# Page Tables

Most programs don’t use all the virtual memory space, so we should do something about this

## First, a smaller Page Table

Instead of using one big Page Table, we use tables that is size of a page

Size of page: 12 bits offset $\implies$ Can be used to address = 2^12 = 4096 bytes (familiar?)

There are 2^9 = 512 entries **(PTE)**, 2^3 = **8 bytes each** (64 bits)

![image.png](attachment:image.png)

## SOLUTION: Then, cascade these small Page Tables

Multi-Level Page Tables Save Space for Sparse Allocations

![image-2.png](attachment:image-2.png)

Output of L2 page table tells us **which L1 page table to use**  
9 bits is used to figure out which row (entry) in L1 page table, which is **which L0 page table to use**
.... Same with L0...

#### Difference:
- Before: 1GB to translate a single address
- Now: 3 page-sized page tables: 12KB

### Page Allocation Uses A Free List (Linked List)

Given physical pages, the operating system maintains a free list (linked list)

The unused pages themselves contain the next pointer in the free list.
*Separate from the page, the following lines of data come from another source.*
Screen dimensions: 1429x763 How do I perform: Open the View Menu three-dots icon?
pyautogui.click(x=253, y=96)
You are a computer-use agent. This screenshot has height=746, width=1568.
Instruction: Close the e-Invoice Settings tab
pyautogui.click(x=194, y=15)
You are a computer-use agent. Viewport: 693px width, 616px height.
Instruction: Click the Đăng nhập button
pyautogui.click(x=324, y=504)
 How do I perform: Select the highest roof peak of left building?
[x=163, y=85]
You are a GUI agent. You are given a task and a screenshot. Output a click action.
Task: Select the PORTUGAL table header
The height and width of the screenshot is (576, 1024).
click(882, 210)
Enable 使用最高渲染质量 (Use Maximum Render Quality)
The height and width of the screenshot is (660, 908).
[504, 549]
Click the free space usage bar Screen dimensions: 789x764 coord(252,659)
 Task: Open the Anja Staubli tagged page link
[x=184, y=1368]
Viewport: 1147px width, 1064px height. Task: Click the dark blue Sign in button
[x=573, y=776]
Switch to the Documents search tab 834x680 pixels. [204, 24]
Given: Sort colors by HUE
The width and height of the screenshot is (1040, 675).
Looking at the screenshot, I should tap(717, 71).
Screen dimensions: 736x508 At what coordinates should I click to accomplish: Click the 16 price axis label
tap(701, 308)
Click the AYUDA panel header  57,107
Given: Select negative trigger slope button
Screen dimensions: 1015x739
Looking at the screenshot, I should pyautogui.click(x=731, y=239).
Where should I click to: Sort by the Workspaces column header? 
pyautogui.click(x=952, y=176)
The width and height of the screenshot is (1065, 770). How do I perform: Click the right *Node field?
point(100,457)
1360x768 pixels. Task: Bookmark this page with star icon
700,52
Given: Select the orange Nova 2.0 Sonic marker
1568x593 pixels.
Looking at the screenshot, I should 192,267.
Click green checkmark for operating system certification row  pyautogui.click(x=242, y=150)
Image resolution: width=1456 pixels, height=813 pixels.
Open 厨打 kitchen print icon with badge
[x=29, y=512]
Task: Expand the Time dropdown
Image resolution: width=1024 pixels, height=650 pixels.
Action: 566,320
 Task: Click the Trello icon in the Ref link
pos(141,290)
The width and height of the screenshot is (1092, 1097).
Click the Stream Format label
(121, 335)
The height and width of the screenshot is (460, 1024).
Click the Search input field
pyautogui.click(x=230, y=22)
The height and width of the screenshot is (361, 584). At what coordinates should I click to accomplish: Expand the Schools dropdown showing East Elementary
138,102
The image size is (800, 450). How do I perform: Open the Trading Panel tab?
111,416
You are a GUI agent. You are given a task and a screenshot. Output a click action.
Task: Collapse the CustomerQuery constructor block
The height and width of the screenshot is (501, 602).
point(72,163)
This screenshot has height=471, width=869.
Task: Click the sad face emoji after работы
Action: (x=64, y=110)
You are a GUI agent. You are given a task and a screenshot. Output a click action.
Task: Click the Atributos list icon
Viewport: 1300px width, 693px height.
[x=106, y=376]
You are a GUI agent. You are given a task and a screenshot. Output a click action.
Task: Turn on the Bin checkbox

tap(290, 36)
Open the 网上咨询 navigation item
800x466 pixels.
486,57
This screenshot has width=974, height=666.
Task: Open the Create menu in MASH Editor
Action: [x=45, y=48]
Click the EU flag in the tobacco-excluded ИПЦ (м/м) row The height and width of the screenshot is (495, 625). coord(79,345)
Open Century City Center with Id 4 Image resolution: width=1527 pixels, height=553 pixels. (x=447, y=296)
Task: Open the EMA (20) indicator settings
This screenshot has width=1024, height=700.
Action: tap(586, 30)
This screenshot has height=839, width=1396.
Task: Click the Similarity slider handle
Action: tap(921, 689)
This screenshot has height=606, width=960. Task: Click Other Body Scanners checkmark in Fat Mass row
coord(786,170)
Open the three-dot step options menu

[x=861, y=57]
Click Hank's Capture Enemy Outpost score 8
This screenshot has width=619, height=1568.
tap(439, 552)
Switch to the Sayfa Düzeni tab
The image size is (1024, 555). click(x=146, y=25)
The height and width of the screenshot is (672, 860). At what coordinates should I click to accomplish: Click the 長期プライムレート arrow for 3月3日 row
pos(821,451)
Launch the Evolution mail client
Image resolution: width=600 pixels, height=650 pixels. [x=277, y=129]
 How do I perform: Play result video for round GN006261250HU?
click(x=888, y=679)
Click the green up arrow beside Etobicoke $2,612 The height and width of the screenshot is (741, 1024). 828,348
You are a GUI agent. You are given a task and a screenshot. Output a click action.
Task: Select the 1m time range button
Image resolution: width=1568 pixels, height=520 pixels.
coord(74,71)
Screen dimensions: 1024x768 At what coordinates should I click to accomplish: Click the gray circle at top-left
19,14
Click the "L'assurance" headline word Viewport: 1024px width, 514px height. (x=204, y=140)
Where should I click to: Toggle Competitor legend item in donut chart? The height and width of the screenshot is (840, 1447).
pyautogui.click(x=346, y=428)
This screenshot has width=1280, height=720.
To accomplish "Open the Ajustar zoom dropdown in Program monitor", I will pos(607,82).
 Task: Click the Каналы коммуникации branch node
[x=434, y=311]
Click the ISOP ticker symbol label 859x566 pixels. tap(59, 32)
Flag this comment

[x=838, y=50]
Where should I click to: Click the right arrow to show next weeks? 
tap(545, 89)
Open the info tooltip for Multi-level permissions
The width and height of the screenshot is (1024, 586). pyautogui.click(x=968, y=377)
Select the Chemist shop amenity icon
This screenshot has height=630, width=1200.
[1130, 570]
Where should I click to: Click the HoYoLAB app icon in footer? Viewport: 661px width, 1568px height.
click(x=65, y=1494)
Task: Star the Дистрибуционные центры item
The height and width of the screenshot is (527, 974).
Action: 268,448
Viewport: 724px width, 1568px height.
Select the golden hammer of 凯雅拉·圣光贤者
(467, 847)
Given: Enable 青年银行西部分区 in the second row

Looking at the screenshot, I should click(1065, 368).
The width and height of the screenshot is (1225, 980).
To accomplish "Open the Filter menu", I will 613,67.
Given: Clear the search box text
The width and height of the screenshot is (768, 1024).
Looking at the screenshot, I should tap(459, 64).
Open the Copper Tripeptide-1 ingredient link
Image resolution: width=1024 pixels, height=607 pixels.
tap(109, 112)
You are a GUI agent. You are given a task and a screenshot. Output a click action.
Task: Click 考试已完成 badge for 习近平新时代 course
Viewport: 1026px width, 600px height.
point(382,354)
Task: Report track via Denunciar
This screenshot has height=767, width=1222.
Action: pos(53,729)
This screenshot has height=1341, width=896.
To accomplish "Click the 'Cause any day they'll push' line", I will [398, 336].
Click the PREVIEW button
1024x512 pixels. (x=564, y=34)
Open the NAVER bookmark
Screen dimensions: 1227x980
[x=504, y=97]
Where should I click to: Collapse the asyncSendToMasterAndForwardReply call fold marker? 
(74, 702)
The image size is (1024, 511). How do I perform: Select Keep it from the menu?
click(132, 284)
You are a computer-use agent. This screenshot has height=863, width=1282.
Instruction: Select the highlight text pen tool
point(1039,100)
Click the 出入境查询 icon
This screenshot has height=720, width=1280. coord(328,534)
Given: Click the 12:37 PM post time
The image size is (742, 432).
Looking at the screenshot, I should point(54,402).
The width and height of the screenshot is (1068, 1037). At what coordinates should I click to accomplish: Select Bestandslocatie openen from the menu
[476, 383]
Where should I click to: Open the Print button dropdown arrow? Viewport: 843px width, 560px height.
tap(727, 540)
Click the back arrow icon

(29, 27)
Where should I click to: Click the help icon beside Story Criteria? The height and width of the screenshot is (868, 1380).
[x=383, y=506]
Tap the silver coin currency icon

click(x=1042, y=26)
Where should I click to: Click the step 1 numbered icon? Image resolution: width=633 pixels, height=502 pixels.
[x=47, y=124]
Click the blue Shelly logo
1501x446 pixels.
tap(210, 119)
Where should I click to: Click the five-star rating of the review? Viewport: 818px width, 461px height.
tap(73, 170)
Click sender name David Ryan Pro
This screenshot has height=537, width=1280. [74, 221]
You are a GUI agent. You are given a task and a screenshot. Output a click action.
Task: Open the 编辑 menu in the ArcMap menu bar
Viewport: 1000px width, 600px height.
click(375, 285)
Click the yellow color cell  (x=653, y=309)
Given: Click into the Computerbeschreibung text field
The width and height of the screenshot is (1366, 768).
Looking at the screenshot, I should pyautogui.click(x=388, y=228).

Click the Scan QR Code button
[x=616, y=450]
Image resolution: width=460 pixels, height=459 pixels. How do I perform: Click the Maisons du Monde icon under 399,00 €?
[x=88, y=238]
Physical memory gets initialized at boot

To allocate a page, you remove it from the free list  
To deallocate a page you add it back to the free list

EXAMPLE: Say we have Virtual address 0x3FFFF008, 2 levels of page tables L1 -> L0

![image.png](attachment:image.png)

In [1]:
%%file run.c

#include <assert.h>
#include <errno.h>
#include <stdint.h>
#include <stdio.h>
#include <stdlib.h>
#include <sys/mman.h>
#include <unistd.h>

#define PAGE_SIZE 4096

#define LEVELS 3
#define PTE_VALID (1 << 0)

static uint64_t* root_page_table = NULL;

static uint64_t* allocate_page_table() {
    void* page = mmap(NULL, PAGE_SIZE, PROT_READ|PROT_WRITE, MAP_ANONYMOUS|MAP_PRIVATE, -1, 0);
    if (page == MAP_FAILED) {
        int err = errno;
        perror("mmap");
        exit(err);
    }
    return page;
}

static void deallocate_page_table(void* page) {
    if (munmap(page, PAGE_SIZE) == -1) {
        int err = errno;
        perror("munmap");
        exit(err);
    }
}

static uint64_t mmu(uint64_t virtual_address) {
    uint64_t* page_table = root_page_table;
    uint64_t va = (uint64_t) virtual_address;
    for (int i = LEVELS - 1; i >= 0; --i) {
        uint8_t start_bit = 9 * i + 12;
        uint64_t mask = (uint64_t) 0x1FF << start_bit;
        uint16_t index = (mask & va) >> start_bit;

        uint64_t pte = page_table[index];
        if (!(pte & PTE_VALID)) {
            printf("0x%lX: page fault\n", va);
            return 0;
        }

        if (i != 0) {
            page_table = (uint64_t*) ((pte >> 10) << 12);
            continue;
        }

        uint64_t pa = ((pte & ~0x3FF) << 2) | (va & 0xFFF);
        printf("0x%lX: 0x%lX\n", va, pa);
        return pa;
    }
    __builtin_unreachable();
}


uint64_t pte_from_ppn(uint64_t ppn) {
    uint64_t pte = ppn << 10;
    pte |= PTE_VALID;
    return pte;
}

uint64_t pte_from_page_table(uint64_t* page_table) {
    return pte_from_ppn(((uint64_t) page_table) >> 12);
}

int main() {
    assert(sysconf(_SC_PAGE_SIZE) == PAGE_SIZE);

    uint64_t* l2_page_table_1 = allocate_page_table();

    root_page_table = l2_page_table_1;

    uint64_t* l1_page_table_1 = allocate_page_table();
    l2_page_table_1[0] = pte_from_page_table(l1_page_table_1);

    uint64_t* l0_page_table_1 = allocate_page_table();
    l1_page_table_1[5] = pte_from_page_table(l0_page_table_1);

    l0_page_table_1[188] = pte_from_ppn(0xCAFE);

    mmu(0xABCDEF);
    mmu(0x1ABCDEF);

    deallocate_page_table(root_page_table);
    root_page_table = NULL;

    return 0;
}


Overwriting run.c


The result will be:

    0xABCDEF: 0xCAFEDEF
    0x1ABCDEF: page fault

Why?
- DEF is offset (DEF)
- 9 bits L2, L1, L0 (ABC - 1010 1011 1100 - 000000000 000000101 010111100) $\implies$ Indexes 0, 5, 188 (we set up addresses for this)